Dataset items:
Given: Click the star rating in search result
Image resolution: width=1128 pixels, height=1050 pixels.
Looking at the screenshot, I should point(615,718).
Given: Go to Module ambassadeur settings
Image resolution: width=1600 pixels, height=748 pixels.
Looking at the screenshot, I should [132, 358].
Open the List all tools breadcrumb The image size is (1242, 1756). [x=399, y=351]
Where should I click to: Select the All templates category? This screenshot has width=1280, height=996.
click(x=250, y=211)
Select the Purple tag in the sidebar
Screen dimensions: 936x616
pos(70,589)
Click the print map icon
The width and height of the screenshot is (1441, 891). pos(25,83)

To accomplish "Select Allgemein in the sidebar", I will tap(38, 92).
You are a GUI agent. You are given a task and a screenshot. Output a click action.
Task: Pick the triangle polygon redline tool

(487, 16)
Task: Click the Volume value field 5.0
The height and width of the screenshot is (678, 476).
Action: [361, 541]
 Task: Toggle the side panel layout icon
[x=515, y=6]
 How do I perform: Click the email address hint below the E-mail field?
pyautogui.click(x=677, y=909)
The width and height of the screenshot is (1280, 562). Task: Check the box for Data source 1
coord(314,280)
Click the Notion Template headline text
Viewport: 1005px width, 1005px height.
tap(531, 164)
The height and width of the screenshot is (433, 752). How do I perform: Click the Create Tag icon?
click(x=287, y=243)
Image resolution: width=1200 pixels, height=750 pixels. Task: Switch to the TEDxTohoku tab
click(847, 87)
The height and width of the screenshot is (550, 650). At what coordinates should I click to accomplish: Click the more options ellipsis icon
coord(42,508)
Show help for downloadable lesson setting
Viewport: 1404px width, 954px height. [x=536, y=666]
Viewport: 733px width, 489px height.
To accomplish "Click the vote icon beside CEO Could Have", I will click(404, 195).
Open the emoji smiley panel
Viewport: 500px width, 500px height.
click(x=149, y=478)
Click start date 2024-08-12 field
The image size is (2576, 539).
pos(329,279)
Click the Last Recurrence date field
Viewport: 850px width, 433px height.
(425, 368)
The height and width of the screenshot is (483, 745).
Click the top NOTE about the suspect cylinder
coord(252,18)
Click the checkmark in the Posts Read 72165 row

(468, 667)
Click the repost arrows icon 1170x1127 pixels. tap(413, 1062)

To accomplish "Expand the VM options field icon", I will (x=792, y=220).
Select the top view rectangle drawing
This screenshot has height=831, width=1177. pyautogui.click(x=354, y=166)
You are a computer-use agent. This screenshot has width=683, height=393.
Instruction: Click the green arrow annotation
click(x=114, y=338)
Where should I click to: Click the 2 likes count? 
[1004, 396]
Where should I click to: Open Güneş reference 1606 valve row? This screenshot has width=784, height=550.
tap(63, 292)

* **About this exercise**
Every line from the first entry to the line containing "Given: Go to Module ambassadeur settings" should be transcribed exactly, and nothing beyond it.

* **Task solution**
Given: Click the star rating in search result
Image resolution: width=1128 pixels, height=1050 pixels.
Looking at the screenshot, I should point(615,718).
Given: Go to Module ambassadeur settings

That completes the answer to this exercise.